Exceptional Topological Insulators

TL;DR

The paper introduces the exceptional topological insulator (ETI), a non-Hermitian topological phase with unique surface states that emerge in three-dimensional systems, expanding the understanding of topological matter without symmetry constraints.

Contribution

It presents the concept of ETI, a new non-Hermitian topological phase arising from Weyl semimetals or Hermitian insulators near criticality, characterized by a bulk energy point gap and robust surface states.

Findings

ETI features exotic non-Hermitian surface states within the bulk gap.

ETI can be realized in gapless solid-state systems universally.

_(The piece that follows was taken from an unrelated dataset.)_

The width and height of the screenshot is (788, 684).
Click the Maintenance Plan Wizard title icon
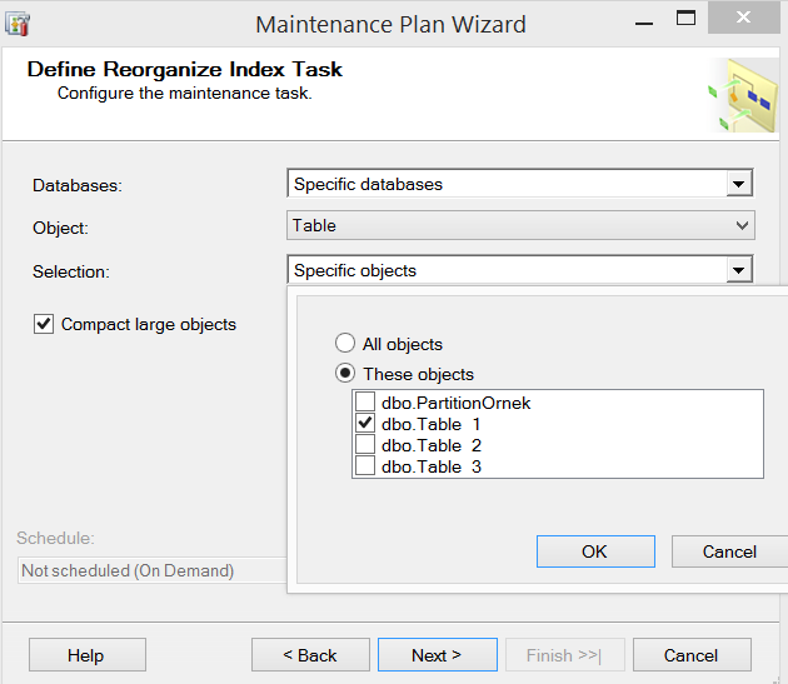[x=18, y=24]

Surface states can form a single sheet of complex eigenvalues or have an exceptional point.

Abstract

We introduce the exceptional topological insulator (ETI), a non-Hermitian topological state of matter that features exotic non-Hermitian surface states which can only exist within the three-dimensional topological bulk embedding. We show how this phase can evolve from a Weyl semimetal or Hermitian three-dimensional topological insulator close to criticality when quasiparticles acquire a finite lifetime. The ETI does not require any symmetry to be stabilized. It is characterized by a bulk energy point gap, and exhibits robust surface states that cover the bulk gap as a single sheet of complex eigenvalues or with a single exceptional point. The ETI can be induced universally in gapless solid-state systems, thereby setting a paradigm for non-Hermitian topological matter.